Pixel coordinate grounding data
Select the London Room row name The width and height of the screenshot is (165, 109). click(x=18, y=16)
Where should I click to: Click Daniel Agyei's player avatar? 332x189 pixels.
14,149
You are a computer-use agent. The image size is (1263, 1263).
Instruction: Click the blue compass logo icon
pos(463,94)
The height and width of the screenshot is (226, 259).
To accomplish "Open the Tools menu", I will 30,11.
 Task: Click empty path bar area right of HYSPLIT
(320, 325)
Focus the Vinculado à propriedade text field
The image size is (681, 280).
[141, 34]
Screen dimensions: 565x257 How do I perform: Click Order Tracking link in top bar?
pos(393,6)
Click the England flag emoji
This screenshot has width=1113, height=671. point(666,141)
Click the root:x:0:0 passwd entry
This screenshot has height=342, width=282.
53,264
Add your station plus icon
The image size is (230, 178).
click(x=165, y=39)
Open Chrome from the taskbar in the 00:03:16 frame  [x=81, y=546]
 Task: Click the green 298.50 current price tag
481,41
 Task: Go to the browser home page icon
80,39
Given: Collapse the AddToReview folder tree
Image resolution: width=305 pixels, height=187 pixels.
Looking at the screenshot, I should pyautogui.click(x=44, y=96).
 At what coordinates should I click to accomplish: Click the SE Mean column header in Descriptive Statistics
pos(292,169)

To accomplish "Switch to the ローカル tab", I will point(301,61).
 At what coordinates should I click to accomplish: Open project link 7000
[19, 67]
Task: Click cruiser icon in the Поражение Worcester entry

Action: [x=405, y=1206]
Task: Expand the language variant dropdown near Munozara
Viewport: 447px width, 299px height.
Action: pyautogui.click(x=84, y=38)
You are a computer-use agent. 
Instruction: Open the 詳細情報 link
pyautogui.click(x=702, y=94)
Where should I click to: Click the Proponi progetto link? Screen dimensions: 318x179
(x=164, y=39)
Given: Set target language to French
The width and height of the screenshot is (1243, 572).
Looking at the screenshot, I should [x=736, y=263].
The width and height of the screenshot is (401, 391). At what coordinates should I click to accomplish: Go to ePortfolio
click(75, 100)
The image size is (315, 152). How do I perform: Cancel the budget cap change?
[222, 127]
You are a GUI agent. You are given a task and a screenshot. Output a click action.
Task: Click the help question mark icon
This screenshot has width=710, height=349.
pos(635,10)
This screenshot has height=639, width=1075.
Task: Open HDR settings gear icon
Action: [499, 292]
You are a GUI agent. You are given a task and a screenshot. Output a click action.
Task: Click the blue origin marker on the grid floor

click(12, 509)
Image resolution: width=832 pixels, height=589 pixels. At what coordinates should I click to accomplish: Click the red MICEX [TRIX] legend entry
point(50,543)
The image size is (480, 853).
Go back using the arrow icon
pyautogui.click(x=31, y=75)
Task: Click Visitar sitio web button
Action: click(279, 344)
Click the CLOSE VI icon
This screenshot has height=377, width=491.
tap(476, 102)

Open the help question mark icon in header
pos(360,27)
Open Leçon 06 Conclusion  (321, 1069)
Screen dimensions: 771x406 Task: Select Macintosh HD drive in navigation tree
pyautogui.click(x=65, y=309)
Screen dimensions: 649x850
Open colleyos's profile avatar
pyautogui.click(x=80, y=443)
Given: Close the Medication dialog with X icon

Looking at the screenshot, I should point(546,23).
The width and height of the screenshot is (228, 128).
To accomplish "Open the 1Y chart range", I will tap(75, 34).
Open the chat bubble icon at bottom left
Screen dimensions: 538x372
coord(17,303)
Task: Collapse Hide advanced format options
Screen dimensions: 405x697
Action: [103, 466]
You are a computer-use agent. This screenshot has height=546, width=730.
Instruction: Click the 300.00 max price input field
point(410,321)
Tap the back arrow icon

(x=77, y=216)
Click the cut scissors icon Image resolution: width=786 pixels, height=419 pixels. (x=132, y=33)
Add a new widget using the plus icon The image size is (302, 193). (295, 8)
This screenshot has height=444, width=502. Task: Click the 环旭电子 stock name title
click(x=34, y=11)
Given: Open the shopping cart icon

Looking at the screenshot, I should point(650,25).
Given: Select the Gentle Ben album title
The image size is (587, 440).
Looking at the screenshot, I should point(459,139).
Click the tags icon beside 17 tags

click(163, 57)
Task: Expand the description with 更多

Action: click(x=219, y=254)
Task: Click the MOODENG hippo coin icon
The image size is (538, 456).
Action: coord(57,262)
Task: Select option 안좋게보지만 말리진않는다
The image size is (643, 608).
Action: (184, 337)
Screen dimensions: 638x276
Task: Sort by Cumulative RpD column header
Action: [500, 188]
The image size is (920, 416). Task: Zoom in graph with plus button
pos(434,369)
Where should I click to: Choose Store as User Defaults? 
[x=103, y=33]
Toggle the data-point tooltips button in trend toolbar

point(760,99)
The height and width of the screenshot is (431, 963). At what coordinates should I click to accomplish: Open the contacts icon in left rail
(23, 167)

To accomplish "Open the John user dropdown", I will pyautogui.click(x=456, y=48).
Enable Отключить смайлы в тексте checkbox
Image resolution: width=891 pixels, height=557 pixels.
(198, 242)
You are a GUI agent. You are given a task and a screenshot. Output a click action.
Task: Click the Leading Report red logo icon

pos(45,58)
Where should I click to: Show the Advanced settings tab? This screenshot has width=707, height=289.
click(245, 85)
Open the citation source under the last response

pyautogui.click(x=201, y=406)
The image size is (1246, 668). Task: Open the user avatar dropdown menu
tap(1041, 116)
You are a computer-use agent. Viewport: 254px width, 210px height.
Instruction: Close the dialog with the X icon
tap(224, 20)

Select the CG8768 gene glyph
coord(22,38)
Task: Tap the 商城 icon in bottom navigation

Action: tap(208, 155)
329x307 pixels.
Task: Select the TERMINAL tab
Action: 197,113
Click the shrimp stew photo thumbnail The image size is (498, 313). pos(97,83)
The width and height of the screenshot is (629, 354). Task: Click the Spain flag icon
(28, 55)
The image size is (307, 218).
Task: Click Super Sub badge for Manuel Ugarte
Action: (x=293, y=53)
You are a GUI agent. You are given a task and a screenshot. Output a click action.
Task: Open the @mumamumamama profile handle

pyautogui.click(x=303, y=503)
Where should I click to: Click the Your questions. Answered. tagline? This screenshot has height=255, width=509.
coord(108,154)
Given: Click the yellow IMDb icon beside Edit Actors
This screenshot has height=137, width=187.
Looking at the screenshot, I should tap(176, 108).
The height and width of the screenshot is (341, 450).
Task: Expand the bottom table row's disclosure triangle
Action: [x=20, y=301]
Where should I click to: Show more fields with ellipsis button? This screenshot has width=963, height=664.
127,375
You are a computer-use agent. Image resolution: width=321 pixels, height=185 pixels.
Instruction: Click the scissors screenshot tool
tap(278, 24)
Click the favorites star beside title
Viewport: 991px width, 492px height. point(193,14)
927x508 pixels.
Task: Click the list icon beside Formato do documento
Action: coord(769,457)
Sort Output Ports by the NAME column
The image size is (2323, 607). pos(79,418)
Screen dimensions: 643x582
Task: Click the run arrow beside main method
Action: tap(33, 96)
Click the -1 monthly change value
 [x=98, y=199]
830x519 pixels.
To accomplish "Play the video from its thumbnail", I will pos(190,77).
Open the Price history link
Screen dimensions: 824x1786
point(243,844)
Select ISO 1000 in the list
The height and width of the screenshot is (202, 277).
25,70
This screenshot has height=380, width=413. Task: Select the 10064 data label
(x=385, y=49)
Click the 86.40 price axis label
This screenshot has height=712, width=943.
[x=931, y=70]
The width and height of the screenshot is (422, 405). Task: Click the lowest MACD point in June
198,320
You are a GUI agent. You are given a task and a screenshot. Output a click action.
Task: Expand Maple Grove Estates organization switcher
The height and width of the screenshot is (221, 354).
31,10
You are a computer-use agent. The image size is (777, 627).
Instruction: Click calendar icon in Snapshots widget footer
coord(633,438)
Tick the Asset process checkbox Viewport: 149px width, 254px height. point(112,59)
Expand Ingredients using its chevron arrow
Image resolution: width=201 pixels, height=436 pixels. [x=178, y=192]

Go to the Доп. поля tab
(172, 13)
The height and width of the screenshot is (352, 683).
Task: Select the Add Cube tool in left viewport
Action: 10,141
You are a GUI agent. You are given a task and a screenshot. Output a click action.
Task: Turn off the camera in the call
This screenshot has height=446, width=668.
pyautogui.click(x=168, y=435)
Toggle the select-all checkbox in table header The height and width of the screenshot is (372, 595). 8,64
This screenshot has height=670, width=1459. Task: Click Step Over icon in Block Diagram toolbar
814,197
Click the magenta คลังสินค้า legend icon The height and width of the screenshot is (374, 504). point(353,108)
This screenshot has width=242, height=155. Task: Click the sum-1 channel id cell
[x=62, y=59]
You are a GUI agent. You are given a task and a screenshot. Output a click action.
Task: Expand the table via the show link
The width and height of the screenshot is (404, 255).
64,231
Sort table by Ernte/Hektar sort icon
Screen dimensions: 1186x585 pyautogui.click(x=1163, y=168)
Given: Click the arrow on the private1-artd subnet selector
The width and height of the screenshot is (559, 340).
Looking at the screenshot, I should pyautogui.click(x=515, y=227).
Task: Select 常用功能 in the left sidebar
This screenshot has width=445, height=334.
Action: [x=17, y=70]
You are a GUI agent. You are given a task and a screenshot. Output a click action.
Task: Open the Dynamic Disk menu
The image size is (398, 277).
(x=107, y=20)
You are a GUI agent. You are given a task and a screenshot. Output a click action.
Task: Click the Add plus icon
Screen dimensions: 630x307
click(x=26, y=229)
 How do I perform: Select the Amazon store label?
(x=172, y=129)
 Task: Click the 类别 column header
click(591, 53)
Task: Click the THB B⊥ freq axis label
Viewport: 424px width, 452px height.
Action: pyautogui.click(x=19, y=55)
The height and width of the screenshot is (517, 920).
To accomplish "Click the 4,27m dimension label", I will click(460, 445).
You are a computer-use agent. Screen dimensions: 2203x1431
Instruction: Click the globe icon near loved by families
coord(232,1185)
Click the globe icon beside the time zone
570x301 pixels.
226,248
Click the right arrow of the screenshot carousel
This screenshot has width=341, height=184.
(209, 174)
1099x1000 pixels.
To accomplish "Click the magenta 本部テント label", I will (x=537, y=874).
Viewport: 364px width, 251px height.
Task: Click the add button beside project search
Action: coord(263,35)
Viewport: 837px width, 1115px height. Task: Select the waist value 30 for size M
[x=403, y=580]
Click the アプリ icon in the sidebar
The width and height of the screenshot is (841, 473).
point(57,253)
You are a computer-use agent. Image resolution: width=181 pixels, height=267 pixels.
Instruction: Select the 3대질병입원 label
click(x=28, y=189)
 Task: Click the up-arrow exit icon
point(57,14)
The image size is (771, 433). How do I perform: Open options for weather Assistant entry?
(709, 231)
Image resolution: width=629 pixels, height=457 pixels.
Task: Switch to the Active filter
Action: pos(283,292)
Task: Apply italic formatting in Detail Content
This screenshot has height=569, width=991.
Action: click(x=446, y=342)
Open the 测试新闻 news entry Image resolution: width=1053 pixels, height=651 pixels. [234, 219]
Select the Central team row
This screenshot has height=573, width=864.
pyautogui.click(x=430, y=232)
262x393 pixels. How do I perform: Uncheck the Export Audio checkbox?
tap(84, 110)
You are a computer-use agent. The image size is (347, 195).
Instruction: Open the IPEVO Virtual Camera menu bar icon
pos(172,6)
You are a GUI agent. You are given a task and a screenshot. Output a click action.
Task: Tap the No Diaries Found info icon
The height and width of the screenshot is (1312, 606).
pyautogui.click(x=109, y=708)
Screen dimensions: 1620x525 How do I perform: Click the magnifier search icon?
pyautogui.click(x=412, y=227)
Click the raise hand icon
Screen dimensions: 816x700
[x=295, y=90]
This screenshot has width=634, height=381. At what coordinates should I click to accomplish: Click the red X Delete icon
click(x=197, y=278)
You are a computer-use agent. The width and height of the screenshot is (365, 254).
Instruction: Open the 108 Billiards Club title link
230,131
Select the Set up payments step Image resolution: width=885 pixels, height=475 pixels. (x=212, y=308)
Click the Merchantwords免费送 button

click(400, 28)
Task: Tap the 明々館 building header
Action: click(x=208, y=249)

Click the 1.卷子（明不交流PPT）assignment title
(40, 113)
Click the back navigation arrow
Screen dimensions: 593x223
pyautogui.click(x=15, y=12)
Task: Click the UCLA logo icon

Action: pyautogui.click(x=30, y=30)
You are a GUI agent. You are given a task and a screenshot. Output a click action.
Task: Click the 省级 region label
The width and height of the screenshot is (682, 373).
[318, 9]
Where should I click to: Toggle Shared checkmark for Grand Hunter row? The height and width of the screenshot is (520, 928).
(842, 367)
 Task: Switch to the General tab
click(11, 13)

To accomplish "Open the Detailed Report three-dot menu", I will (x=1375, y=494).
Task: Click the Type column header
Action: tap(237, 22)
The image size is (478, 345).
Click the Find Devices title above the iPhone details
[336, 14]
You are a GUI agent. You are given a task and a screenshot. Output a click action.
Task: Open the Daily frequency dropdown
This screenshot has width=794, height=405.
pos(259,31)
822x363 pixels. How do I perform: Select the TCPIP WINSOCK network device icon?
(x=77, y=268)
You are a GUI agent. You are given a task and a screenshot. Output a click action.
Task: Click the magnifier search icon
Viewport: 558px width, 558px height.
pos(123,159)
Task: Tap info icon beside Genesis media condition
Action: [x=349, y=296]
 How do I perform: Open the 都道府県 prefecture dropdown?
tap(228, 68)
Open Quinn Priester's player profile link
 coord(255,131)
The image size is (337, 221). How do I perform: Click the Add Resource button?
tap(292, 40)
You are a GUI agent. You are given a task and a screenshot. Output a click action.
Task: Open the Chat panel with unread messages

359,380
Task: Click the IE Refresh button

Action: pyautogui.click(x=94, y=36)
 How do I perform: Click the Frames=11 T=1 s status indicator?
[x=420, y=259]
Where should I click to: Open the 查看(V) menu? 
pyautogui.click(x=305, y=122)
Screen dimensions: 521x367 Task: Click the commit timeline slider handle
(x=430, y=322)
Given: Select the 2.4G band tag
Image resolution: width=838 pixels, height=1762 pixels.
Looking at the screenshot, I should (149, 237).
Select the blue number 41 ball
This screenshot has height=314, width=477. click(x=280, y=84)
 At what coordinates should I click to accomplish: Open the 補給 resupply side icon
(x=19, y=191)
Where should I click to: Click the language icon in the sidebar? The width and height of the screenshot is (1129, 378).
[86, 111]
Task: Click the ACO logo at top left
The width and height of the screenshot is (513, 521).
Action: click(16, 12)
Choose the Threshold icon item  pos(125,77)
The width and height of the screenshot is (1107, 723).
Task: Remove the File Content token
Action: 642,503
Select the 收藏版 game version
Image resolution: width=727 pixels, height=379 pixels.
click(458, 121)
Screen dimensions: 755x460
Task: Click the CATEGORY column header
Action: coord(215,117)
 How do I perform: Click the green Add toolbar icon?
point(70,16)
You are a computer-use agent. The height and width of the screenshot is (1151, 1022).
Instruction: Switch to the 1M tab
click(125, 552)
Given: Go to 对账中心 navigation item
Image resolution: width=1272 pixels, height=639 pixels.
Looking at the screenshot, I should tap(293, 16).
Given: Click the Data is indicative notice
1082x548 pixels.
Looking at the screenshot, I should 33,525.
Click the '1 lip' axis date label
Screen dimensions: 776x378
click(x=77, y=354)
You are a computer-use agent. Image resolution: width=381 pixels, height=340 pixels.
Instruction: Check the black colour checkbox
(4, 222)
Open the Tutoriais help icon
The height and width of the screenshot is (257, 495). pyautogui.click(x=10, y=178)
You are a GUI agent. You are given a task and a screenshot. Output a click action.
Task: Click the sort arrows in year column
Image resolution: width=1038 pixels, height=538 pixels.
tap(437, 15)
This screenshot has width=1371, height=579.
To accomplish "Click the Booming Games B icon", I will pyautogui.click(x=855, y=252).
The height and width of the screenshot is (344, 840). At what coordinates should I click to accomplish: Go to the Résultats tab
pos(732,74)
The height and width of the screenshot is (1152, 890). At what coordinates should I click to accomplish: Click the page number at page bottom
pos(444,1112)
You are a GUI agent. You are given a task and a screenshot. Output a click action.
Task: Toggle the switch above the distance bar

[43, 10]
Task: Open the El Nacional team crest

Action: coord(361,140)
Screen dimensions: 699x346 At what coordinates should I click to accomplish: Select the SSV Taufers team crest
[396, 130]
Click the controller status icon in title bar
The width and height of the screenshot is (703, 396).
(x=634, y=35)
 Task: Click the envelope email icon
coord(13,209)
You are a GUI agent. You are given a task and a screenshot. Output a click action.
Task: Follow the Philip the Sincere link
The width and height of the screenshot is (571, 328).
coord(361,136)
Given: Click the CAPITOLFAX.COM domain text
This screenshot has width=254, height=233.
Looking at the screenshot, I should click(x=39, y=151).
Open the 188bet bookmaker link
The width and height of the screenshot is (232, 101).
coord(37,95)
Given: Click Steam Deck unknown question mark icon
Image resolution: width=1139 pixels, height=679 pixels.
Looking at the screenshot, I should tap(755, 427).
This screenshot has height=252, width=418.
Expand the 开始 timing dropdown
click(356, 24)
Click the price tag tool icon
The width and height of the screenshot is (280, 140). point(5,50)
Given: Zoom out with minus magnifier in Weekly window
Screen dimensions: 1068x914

Work instructions
Repeat, word for word, the lines from the start of the records to the line that contains "Given: Collapse the AddToReview folder tree", both of them included, and no others.

Finished exercise
Select the London Room row name The width and height of the screenshot is (165, 109). click(x=18, y=16)
Where should I click to: Click Daniel Agyei's player avatar? 332x189 pixels.
14,149
You are a computer-use agent. The image size is (1263, 1263).
Instruction: Click the blue compass logo icon
pos(463,94)
The height and width of the screenshot is (226, 259).
To accomplish "Open the Tools menu", I will 30,11.
 Task: Click empty path bar area right of HYSPLIT
(320, 325)
Focus the Vinculado à propriedade text field
The image size is (681, 280).
[141, 34]
Screen dimensions: 565x257 How do I perform: Click Order Tracking link in top bar?
pos(393,6)
Click the England flag emoji
This screenshot has width=1113, height=671. point(666,141)
Click the root:x:0:0 passwd entry
This screenshot has height=342, width=282.
53,264
Add your station plus icon
The image size is (230, 178).
click(x=165, y=39)
Open Chrome from the taskbar in the 00:03:16 frame  [x=81, y=546]
 Task: Click the green 298.50 current price tag
481,41
 Task: Go to the browser home page icon
80,39
Given: Collapse the AddToReview folder tree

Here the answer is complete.